Wenn man sich näher mit Antisemitismus und Antizionismus befasst, so wird man merken, dass Antisemitismus und Antizionismus nicht auf antijüdischer Rassismus und Gegnerschaft zum Staat Israel sich begrenzen lassen. Vielmehr ist es so, auch wenn das in einem Forum in der gebotenen Kürze natürlich nicht zufriedenstellend dargestellt werden kann, dass diesen Konzepten viel tiefergehende Motive zugrunde liegen, die im Kern auf ein Welterklärungsmodell zurückgehen, wie es zum Beispiel in den Protokollen der Weisen von Zion dargelegt wurde, der Bibel des modernen Antisemitismus und des modernen Antizionismus gleichermaßen. Es ist kein Zufall, dass diese Protokolle in den arabischen Staaten solch großer Beliebtheit sich erfreuen und sogar in der Charta der Hamas ausdrücklich Bezug auf sie genommen wird.
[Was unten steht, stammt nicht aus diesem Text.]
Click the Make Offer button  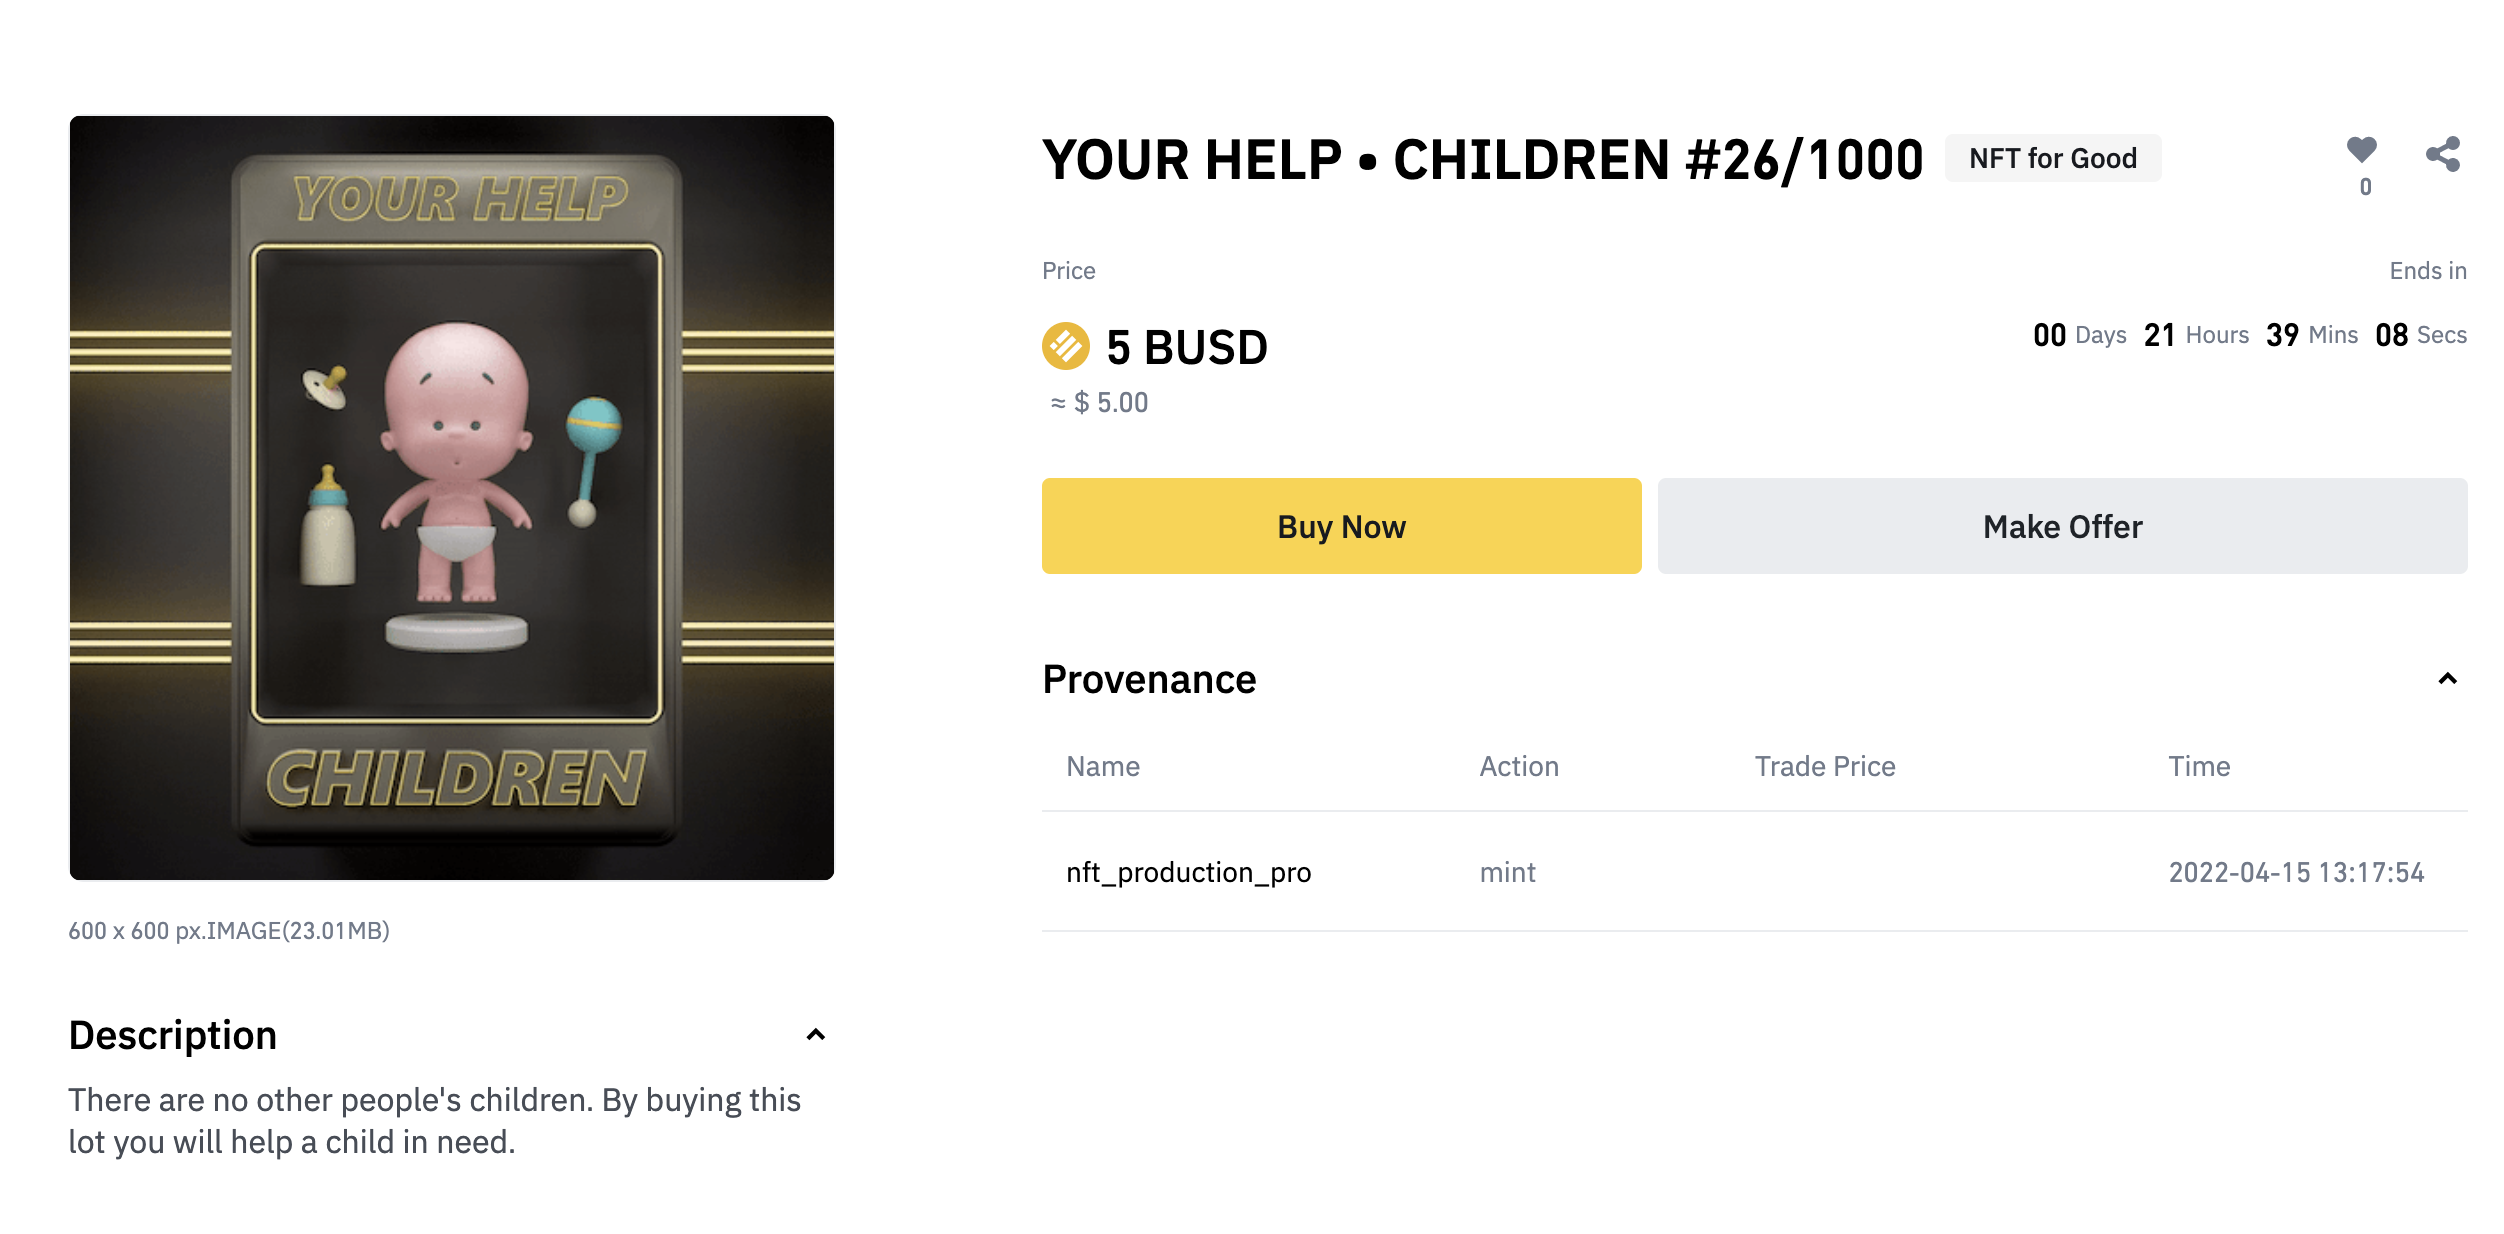[2062, 526]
Nun gibt es im modernen Antisemitismus zwei Motive, die man grob als das ökonomische Motiv einerseits und das politische Motiv andererseits charakterisieren könnte und die in den Protokollen, aber auch in den antisemitischen Reden der Nazis jeder Couleur, ob denen in Deutschland von NSDAP bis NPD heute, denen im westlichen Ausland oder bei den Islamnazis heutiger Zeit, immer zusammenfallen.
Das ökonomische Motiv assoziiert die Juden mit dem Geld, der Abstraktion, den Finanzmärkten, der Moderne und dem Geheimnis von Reichtum und ökonomischer Prosperität, mit Ausbeutung und Aneignung. Dies lässt sich in den Schriften Henry Fords auf schönste nachlesen, wie das schaffende, bodenständige und heimatverbundene Kapital, die Realwirtschaft also, gegen das jüdische, luftige, abgehobene und raffende Finanzkapital ausgespielt wird. Dieses Motiv ist beherrschend in der sogenannten "Kapitalismuskritik" von links bis konservativ, oft ohne noch direkt auf die Assoziation "jüdisch" zurückzugreifen, die aber immerfort das spekulative Element vom Kapitalismus abspaltet und die sogenannte Realwirtschaft fetischisiert.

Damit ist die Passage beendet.